All of the users with servers with wrong routes also had an entry like:
[W 2018-11-07 03:12:37.820 JupyterHub proxy:324] Adding missing route for /user/<username>/ (<jupyterhub.objects.Server object at 0x7f639b29ac18>)
Although there were also users who were missing routes but got added a correct route.
I believe these are Server objects where the ip is not set (default ip unset -> 0.0.0.0 -> connect ip is hostname).
So what we are seeing is a collection of users being added to the proxy, likely when they shouldn’t be.
There are two probable causes:
the servers are running, but failed to set their ip for some reason
the servers aren’t running, but a Server object exists in the database that shouldn’t.
Since it was determined on Gitter that these messages are occurring during jupyterhub startup, my hunch is that we have inconsistent state resulting from jupyterhub shutting down while several user servers have outstanding spawn requests. Some of these may have completed, others may not.
Restoring the list of running servers at startup happens here:
if spawner.server:
try:
status = await spawner.poll()
except Exception:
self.log.exception("Failed to poll spawner for %s, assuming the spawner is not running.",
spawner._log_name)
status = -1
The first check is for if spawner.server is defined. This occurs immediately, prior to calling Spawner.start, so even if Spawner.start never started, this will be True. The second check is to recover from that - check if the Spawner itself thinks the server is running. Hopefully, this will return False if the server isn’t running, otherwise we are out of luck.
Here’s where I think we have the problem:
spawn is requested (Server object instantiated with uninitialized ip, port; pod created)
hub shuts down before spawn gets a change to return the url where it’s running
hub restarts: spawner is running now, server exists but is still uninitialized
So what we have is:
the Hub knows the server is running
the Spawner knows the server is running
the Hub doesn’t know where the server is!
Some Spawners (kubespawner) have the ability to retrieve the url from the object.
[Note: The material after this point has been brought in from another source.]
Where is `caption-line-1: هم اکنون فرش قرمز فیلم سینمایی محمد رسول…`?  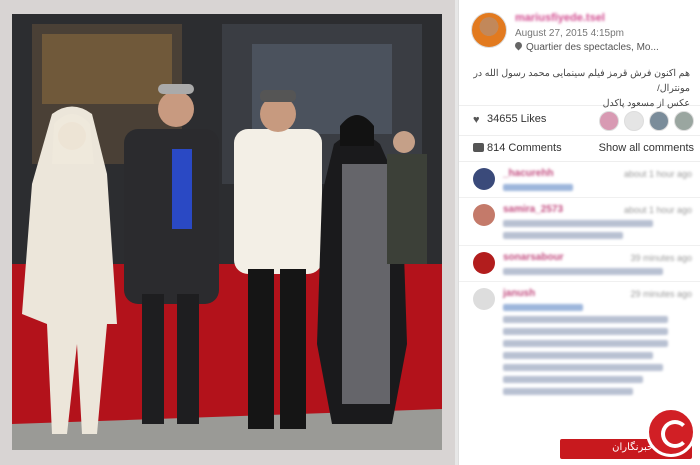
caption-line-1: هم اکنون فرش قرمز فیلم سینمایی محمد رسول… is located at coordinates (582, 81).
Adding the ability to refresh the URL from the spawner at this stage should solve the problem (if this is indeed what’s happening). Other Spawners (Local) don’t have this information, and rely on the jupyterhub database as the url storage. So if we in general have a check after the existing two that does:
give the spawner a chance to refresh the url (no-op by default for spawners that can’t), and
add an is_up server check before assuming the spawner is running, shutting it down if not.
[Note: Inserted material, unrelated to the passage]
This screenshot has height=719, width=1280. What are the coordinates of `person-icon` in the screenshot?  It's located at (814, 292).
This should allow spawners like kubespawner to resolve the correct url and recover, and all spawners to kill server instances that may have only partially started during hub restart.
I am seeing this again reproducibly on every restart, and think Azure’s longer startup times might be a factor. Maybe we can repro this if simulate slow starts and restart in the middle of starts.
A follow-up data point that would be useful: when this happens, are the pods with bad URLs running or not? If they are not, then Spawner.poll() should have caught this. If they are, then I think the added checks above should be all we need.
We also root-caused this whole issue to the hub running extremely slowly because the sqlite db was accidentally on SMB So this only manifests in cases where the db is extremely slow.